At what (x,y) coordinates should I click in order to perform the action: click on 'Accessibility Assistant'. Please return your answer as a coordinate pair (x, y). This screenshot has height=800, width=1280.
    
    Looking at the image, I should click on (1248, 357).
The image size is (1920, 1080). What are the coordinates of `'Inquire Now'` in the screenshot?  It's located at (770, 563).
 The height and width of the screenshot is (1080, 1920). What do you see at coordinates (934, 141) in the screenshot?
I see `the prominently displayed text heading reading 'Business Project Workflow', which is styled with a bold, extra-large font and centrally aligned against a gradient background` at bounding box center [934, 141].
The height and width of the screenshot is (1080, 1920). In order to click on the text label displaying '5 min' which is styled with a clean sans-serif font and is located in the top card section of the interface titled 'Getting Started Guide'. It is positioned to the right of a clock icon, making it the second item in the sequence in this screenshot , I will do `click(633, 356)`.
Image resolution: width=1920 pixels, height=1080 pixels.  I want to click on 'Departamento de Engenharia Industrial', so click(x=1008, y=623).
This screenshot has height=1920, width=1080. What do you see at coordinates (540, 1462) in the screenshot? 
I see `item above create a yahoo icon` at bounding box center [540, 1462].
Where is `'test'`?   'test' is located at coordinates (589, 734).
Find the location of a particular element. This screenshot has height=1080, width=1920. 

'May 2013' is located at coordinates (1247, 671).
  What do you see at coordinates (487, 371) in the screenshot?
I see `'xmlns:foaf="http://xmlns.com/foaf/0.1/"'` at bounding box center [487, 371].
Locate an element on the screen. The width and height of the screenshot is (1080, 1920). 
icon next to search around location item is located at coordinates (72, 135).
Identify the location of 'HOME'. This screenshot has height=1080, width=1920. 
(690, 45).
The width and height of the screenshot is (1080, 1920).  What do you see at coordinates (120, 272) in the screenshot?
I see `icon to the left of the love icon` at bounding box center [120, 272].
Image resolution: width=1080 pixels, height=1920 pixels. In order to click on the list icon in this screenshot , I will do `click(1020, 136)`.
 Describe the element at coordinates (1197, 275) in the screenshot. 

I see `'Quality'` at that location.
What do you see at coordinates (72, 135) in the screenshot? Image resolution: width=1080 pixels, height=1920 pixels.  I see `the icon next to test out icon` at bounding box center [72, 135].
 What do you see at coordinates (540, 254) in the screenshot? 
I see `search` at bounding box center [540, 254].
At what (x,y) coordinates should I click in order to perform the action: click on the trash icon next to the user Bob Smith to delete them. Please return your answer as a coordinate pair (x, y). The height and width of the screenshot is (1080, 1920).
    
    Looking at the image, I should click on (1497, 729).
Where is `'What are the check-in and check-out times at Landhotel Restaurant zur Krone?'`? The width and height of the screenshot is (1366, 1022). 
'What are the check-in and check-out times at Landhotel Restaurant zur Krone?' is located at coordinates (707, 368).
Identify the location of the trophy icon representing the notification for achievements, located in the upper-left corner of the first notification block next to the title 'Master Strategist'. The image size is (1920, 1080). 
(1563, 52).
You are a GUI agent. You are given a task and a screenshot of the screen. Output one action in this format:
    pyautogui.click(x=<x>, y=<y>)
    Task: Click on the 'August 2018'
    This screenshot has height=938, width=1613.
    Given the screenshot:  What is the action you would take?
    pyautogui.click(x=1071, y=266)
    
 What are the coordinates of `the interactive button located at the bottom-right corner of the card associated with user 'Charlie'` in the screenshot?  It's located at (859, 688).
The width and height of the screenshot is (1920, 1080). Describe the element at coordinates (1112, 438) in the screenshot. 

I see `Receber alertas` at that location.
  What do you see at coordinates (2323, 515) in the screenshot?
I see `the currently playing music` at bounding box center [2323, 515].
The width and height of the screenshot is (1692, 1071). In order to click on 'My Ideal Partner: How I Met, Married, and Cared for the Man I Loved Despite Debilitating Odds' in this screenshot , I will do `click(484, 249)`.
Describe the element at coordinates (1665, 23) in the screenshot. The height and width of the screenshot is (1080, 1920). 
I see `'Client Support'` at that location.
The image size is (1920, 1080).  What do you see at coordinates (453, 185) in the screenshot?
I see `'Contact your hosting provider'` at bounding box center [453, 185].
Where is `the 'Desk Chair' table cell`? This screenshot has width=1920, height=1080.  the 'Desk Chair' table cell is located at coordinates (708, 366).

REQUIRED TASK >>
Copy everything from the line containing "Identify the location of 'HOME'." down to the line containing "center [540, 254].", swapping "Image resolution" for "Display resolution" and leaving all else unchanged.

WRITTEN RESPONSE >>
Identify the location of 'HOME'. This screenshot has height=1080, width=1920. 
(690, 45).
The width and height of the screenshot is (1080, 1920).  What do you see at coordinates (120, 272) in the screenshot?
I see `icon to the left of the love icon` at bounding box center [120, 272].
Display resolution: width=1080 pixels, height=1920 pixels. In order to click on the list icon in this screenshot , I will do `click(1020, 136)`.
 Describe the element at coordinates (1197, 275) in the screenshot. 

I see `'Quality'` at that location.
What do you see at coordinates (72, 135) in the screenshot? Display resolution: width=1080 pixels, height=1920 pixels.  I see `the icon next to test out icon` at bounding box center [72, 135].
 What do you see at coordinates (540, 254) in the screenshot? 
I see `search` at bounding box center [540, 254].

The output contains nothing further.